LONDON: US president Donald Trump urged OPEC to lower crude prices on Thursday while reminding Mideast oil exporters of US security support.
He made his remarks on Twitter ahead of a keenly awaited meeting of OPEC countries and its allies in Algiers this weekend as pressure mounts on them to prevent a spike in prices caused by the reimposition of oil sanctions on Iran.
“We protect the countries of the Middle East, they would not be safe for very long without us, and yet they continue to push for higher and higher oil prices!” he tweeted.
“We will remember. The OPEC monopoly must get prices down now!”
Despite the threat, the group and its allies are unlikely to agree to an official increase in output, Reuters reported on Thursday, citing OPEC sources.
In June they agreed to increase production by about one million barrels per day (bpd).

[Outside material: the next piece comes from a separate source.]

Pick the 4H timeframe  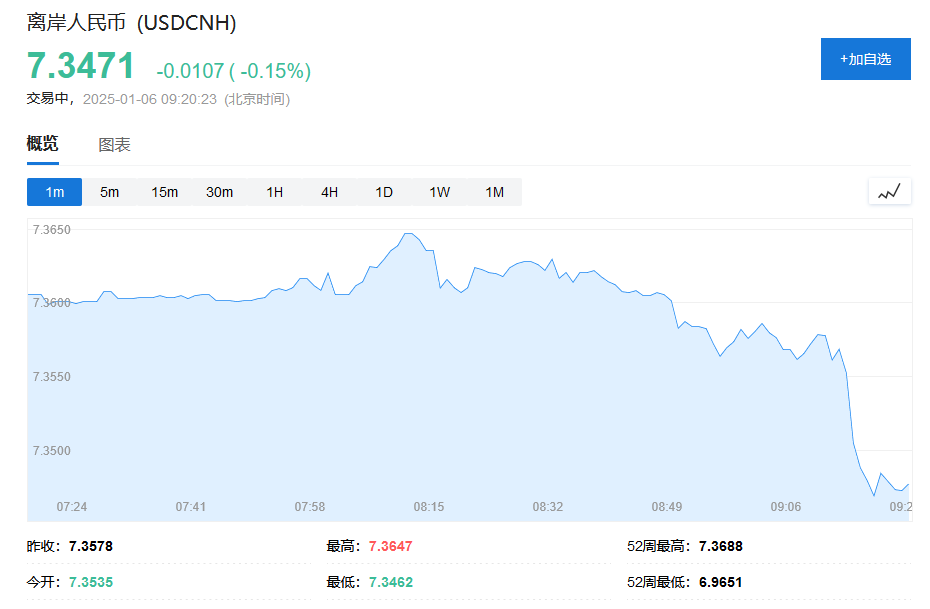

That decision was was spurred by a recovery in oil prices, in part caused by OPEC and its partners agreeing to lower production since 2017.
Known as OPEC+, the group of oil producers which includes Russia are due to meet on Sunday in Algiers to look at how to allocate the additional one million bpd within its quote a framework.
OPEC sources told Reuters that there was no immediate plan for any official action as such a move would require OPEC to hold what it calls an extraordinary meeting, which is not on the table.
Oil prices slipped after Trumps remarks, with Brent crude shedding 40 cents to $79 a barrel in early afternoon trade in London while US light crude was unchanged at about $71.12.
Brent had been trading at around $80 on expectations that global supplies would come under pressure from the introduction of US sanctions on Iranian crude exports on Nov. 4.
Some countries has already started to halt imports from Tehran ahead of that deadline, leading analysts to speculate about how much spare capacity there is in the Middle East to compensate for the loss of Iranian exports as well as how much of that spare capacity can be easily brought online after years of under-investment in the industry.
Analysts expect oil to trend higher and through the $80 barrier as the deadline for US sanctions approaches.
“Brent is definitely fighting the $80 line, wanting to break above,” said SEB Markets chief commodities analyst Bjarne Schieldrop, Reuters reported. “But this is likely going to break very soon.”